The researchers from Stanford University School of Medicine worked with animal care supervisor, Greg Vicino from the San Diego Zoo to look through 38,000 animals from 670 species. After sifting through the data, the researchers focused on 1637 grandmothers and 703 grandfathers. They produced three-generational pedigrees of over 2,300 animals from a wide range of 198 species.

The researchers found that some grandparents appeared to have the ability to increase their chances of having male offspring through an unknown physiologic mechanism that is allowing them to change the sex ratios of their offspring. This mechanism can be studied by analyzing how dominant females tend to pick dominant and healthier mates, which then increased their chances of producing male offspring.

"We like to think of reproduction as being all about the males competing for females, with females dutifully picking the winner. But in reality females have much more invested than males, and they are making highly strategic decisions about their reproduction based on the environment, their condition and the quality of their mate. Amazingly, the female is somehow picking the sperm that will produce the sex that will serve her interests the most: The sperm are really just pawns in a game that plays out over generations," Garner explained.

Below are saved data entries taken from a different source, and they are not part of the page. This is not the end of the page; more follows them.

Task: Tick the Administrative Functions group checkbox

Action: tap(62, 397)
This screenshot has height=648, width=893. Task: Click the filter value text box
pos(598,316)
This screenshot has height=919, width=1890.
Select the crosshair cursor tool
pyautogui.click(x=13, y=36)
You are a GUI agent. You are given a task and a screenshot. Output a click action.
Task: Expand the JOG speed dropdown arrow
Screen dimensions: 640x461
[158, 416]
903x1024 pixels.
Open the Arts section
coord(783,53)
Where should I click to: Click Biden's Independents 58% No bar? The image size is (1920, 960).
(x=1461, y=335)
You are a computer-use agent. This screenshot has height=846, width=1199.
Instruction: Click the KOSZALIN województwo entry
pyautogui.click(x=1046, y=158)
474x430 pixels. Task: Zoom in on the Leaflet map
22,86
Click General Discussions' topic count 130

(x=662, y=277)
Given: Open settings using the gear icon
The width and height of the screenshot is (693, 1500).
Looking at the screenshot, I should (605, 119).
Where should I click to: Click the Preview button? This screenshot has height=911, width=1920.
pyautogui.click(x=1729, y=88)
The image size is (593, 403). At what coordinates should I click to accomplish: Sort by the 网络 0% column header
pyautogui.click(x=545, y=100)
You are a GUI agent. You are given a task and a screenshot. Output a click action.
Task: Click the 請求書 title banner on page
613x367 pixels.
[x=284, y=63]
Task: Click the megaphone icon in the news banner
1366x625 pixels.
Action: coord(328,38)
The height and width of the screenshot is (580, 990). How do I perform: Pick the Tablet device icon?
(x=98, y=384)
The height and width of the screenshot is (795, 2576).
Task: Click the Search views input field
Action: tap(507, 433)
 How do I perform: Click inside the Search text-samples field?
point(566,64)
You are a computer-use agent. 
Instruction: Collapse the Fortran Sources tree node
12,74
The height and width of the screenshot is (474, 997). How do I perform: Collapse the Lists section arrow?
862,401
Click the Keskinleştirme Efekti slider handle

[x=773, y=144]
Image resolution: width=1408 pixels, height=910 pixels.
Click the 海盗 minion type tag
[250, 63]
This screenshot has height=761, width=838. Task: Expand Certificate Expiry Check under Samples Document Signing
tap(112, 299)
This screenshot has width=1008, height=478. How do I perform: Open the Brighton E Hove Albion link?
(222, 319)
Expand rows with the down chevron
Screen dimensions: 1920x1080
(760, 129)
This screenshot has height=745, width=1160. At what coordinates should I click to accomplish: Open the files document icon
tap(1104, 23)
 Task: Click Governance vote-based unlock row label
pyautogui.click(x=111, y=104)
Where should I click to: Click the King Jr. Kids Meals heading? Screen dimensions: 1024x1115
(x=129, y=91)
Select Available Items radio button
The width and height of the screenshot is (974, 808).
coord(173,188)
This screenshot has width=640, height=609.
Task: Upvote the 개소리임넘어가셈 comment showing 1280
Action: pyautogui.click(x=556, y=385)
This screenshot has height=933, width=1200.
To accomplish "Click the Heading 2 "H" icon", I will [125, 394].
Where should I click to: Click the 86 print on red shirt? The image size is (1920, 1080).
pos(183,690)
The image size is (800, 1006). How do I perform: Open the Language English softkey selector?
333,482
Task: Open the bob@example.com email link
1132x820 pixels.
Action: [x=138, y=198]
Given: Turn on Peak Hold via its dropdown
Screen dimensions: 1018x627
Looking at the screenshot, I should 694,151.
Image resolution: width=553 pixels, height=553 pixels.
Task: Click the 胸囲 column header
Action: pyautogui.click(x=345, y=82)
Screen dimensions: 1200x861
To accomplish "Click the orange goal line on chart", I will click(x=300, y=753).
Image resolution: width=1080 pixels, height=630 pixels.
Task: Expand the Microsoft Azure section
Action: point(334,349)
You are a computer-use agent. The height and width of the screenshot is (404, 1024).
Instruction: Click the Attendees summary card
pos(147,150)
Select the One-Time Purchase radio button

The researchers found that within their sample set, the females who were able to reproduce more males were 2.7 times more likely to have grandchildren. Having grandchildren allows the genetic line of dominant animals to continue.

"The question is, within each species, among females who had more sons, did those sons do better in terms of producing more grandchildren per capita? And the answer is yes," Garner said. "Females are choosing and being very Machiavellian about it. They're doing it for their own benefit."

The study was published in PLOS ONE.